Storm

I walked to the convenient store. More out of boredom than desire. It’s a stormy night with winds so strong I have fears of being swept away.

Serious doubts in my judgement to leave the apartment— but nine thirty on a Saturday night reached a boiling point where the only option was on the other side of my front door.

The rain fell heavy like snow as the walkway light illuminated it against the black sky. The first savage gust of wind hit me at the top of the fourth floor as I stood in the dark. I almost turned back before a guy turned the corner and nearly gave me a heart attack. I muttered “sorry” a Bob of the head and was moving past him down the stairs before I could consider heading back inside. Inertia sent me on my way and I duly obliged.

I drew my hood up and dropped the brim over the edge of my hat as I passed by the first stretch of woods.

All I could think was a figure bursting out of the tree line in a dead sprint. I lowered my hood to welcome the rain. It washed away the thoughts of any phantom sprinters.

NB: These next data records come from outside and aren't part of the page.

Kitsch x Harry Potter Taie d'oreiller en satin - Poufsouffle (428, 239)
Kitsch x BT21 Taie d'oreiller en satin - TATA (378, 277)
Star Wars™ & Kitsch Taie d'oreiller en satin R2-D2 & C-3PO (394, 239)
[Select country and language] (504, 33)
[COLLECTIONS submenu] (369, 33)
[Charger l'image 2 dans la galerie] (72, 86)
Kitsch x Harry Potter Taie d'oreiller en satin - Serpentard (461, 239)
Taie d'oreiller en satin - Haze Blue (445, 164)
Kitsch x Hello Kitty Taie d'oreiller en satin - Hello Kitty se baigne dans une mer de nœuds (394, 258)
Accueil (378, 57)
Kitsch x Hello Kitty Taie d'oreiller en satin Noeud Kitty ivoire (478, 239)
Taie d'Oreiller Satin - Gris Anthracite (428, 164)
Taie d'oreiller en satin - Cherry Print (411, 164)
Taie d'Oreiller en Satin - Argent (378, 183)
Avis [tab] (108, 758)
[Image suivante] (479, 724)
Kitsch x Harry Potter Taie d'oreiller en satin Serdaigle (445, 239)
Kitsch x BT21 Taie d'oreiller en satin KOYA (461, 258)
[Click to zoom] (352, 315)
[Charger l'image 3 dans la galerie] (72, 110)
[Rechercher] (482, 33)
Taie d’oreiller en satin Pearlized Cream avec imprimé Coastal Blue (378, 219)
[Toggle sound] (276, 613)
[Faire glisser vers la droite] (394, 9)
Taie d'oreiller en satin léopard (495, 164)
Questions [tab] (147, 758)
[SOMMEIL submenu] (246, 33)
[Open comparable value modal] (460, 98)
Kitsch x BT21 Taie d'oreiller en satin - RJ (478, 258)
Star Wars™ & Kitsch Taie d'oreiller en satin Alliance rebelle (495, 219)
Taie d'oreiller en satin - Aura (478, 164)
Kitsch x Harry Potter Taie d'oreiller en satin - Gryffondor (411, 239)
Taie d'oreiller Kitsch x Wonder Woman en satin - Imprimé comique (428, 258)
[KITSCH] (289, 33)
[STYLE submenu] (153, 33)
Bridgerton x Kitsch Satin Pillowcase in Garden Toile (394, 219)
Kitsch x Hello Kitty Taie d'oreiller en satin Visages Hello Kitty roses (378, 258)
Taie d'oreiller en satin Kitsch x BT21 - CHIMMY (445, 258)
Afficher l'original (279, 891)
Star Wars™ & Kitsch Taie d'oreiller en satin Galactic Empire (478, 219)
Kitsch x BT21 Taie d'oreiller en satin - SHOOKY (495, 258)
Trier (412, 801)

But I didn’t get comfortable enough to pull it back up until I was at the bottom of the hill a quarter mile away.

Out in front of the hospital a flap snapped in the wind. Drawing my attention to the shadows it flew in.

All my fears manifested in the clank of the metal ties and rope as they slammed against the flagpole.

It’s terrifying how storms can strip you of your age. They toss you back to childhood with a howling winds.  Something in the air casts longer shadows— making the promise of safety that morning makes a distant thing. All the long seconds on Christmas Eve can’t compare to those spent huddled under a blanket on the fiercest of stormy nights.

A grand haul of two tall boys were the reward of my efforts of slogging it down the hill and back up again. Forty minutes in the storm and only the efforts of former coaching gear kept me sheltered from the worst of the wet.

I’d been in a state of boredom that redeemed itself by the focus it lends. Idle turned cogent as I found myself starting this piece via dictation as I struggled through the storm.

I’ve been struggling lately— feeling adrift as a wash of memories spring up.

The turn of February has always been a dark period in my years. An exquisite teacher, the month of February, a far greater instigator of niche studies than January.

Maybe it’s the catharsis of walking through a shit heap night of weather. Maybe it’s this swirling mess of memories that’s slipping one by one from an unseen lacuna.

Or maybe it’s just the physical effort waking my body back up after a sedentary day.

Whatever it is, it’ll pass like the storm. Like all storms. Like all seasons.

And on restless nights when we’d best stayed tucked in blankets and far away from the imaginary monsters that lurk at the edge of our vision, we’ll stroll into the night— just to prove that we can.